As shown in Fig. 4, there are some arginine (R) repeats adjacent to the fusion peptide. Belouzard et al. (3) and Watanabe et al. (32) reported that this region is cleaved by proteases and is involved in the membrane fusion machinery. Therefore, we hypothesized that identified epitopes may also block the protease attack and thus inhibit the membrane fusion step. Zhong et al. (38) also reported that antibodies that recognize the severe acute respiratory syndrome coronavirus (SARS-CoV) spike fusion peptide play an important role in preventing SARS infection. They identified some epitopes located in the proximity of SARS-CoV spike fusion peptide, and the epitope peptide was designated as SL26 (QILPDPLKPTKRSFIEDLLFNKVTLA) (38). They identified this peptide using a phage library display assay and concluded that antibodies that recognize this epitope have neutralizing activity. In the conformation model, the location of SL26 is similar to that of peptide 1, 2, and 7 in IBV (Fig. 6). Therefore, we hypothesized that antibodies that recognize these epitopes would affect the conformational change and block the membrane fusion step. In fact, however, these epitopes could not elicit neutralizing antibodies. These results indicate that the spike fusion machinery of IBV may differ from that of SARS-CoV, or alternatively, IBV may have another mechanism to penetrate the cell membrane. The identically located epitope(s) in other coronaviruses should be evaluated to compare the coronavirus spike fusion machinery.
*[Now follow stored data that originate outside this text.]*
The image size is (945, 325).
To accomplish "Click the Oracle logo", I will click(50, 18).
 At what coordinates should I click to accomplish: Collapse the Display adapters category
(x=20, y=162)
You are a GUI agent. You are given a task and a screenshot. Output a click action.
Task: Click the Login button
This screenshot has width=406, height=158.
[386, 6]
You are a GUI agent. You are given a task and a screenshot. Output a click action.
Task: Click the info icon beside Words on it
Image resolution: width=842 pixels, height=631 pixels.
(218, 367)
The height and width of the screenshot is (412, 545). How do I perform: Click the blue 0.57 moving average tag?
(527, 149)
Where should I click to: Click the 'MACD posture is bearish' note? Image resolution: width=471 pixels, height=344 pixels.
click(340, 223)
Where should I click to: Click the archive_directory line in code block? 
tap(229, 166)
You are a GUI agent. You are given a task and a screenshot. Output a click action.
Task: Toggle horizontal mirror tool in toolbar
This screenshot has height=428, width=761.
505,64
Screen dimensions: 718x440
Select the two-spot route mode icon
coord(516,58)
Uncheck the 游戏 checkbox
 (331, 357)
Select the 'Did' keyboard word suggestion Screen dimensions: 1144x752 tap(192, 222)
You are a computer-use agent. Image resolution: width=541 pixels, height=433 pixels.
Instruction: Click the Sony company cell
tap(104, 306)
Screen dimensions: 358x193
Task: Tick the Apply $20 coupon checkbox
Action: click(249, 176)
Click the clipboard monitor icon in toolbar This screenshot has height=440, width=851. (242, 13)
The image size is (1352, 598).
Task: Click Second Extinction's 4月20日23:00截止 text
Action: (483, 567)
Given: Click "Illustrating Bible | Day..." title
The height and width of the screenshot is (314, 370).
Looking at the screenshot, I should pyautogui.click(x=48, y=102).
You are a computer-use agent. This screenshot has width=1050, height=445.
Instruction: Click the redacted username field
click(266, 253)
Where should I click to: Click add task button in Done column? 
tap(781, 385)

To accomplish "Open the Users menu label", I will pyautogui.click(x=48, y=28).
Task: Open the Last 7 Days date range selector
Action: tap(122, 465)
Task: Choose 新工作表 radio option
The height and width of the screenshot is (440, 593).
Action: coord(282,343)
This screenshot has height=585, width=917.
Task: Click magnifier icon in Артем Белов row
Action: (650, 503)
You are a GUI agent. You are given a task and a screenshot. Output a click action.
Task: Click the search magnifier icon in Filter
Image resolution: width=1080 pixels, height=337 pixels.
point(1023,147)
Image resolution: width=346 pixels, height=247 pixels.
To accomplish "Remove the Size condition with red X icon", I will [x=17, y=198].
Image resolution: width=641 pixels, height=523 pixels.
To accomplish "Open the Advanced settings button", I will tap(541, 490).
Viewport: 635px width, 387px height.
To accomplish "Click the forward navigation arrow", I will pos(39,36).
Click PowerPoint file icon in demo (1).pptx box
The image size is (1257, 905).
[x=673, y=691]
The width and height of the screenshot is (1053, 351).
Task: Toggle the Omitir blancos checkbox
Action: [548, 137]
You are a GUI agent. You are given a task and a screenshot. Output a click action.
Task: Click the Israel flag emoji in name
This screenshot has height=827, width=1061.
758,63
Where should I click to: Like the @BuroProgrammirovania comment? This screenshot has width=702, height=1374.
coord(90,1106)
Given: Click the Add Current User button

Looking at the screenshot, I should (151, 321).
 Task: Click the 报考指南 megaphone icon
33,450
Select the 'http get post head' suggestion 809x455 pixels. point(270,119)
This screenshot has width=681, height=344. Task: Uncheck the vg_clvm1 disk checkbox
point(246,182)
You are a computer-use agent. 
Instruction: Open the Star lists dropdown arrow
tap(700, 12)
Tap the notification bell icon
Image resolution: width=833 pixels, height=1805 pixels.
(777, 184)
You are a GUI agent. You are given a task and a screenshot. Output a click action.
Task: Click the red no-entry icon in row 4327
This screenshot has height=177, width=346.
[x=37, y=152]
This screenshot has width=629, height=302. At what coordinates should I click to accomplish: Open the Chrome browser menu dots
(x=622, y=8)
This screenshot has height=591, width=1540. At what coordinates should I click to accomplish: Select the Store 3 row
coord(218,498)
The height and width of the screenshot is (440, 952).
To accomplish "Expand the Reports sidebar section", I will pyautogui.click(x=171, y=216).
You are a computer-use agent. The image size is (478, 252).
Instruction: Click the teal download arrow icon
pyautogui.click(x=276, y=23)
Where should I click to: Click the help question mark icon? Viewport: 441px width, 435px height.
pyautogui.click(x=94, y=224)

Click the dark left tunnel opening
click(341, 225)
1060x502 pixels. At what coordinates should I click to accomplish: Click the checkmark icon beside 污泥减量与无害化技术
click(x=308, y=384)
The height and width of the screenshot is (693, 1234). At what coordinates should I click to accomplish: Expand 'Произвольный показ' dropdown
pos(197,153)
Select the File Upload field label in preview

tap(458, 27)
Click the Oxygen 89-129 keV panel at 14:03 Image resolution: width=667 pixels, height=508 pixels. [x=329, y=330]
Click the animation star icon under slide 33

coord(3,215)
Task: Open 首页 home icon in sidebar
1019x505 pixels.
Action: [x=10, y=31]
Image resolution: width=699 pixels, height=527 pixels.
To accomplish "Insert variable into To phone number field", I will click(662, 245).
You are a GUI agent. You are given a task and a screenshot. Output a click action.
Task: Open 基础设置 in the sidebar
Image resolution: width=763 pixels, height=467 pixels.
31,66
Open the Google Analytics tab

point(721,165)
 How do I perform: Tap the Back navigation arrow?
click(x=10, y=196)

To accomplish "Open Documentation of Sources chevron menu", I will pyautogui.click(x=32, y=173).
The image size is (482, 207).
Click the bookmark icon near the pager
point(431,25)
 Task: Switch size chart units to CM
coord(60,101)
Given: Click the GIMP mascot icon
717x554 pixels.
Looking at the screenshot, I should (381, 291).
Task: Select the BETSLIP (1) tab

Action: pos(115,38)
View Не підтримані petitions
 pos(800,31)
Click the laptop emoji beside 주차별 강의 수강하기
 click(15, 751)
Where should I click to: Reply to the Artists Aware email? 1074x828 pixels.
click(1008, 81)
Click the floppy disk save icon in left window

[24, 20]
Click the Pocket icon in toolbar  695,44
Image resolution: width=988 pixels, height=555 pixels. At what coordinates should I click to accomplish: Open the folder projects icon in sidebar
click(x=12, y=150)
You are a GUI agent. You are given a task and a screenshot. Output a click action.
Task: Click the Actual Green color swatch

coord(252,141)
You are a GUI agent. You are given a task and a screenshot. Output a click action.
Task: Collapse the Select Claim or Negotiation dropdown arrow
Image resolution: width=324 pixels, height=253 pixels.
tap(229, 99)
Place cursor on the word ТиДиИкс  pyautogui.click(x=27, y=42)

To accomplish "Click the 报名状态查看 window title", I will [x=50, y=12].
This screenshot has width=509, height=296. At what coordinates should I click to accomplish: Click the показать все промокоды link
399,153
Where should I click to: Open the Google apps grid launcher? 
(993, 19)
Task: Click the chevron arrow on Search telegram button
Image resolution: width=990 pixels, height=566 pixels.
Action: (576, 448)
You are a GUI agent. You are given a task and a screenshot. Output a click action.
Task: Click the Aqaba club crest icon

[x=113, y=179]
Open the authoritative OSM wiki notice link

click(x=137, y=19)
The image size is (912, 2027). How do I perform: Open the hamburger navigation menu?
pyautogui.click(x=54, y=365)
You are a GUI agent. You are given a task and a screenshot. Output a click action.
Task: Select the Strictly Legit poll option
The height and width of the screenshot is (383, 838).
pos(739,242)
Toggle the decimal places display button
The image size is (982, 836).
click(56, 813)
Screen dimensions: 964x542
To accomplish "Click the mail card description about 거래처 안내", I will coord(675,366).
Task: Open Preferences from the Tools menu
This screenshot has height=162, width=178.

Peptide ELISA using identified epitopes could not detect VN antibody, and the ELISA titer was not correlated with the VN titer. This result is reasonable because almost all antibodies that have VN activity recognize the S1 region. The peptide ELISA described here displayed a lower sensitivity than the VN test and would be of less use than the other commercially available ELISA kits. Further refinement would be needed to use these epitopes.
In conclusion, we identified three linear epitopes in the IBV spike S2 region that may be common among all coronaviruses. Although the neutralizing activity of the antibody against these epitopes differs from that of other coronaviruses, further investigation is required to demonstrate the usefulness of these epitopes.
GST = glutathione S-transferase; IBV = infectious bronchitis virus; PBS = phosphate-buffered saline; RT = room temperature; SARS-CoV = severe acute respiratory syndrome coronavirus; SDS-PAGE = sodium dodecyl sulfate-polyacrylamide gel electrophoresis; SPF = specific-pathogen-free; VN =
We thank the other members of our laboratory for technical assistance and wish to thank Mr. McCulloch for proofreading the manuscript.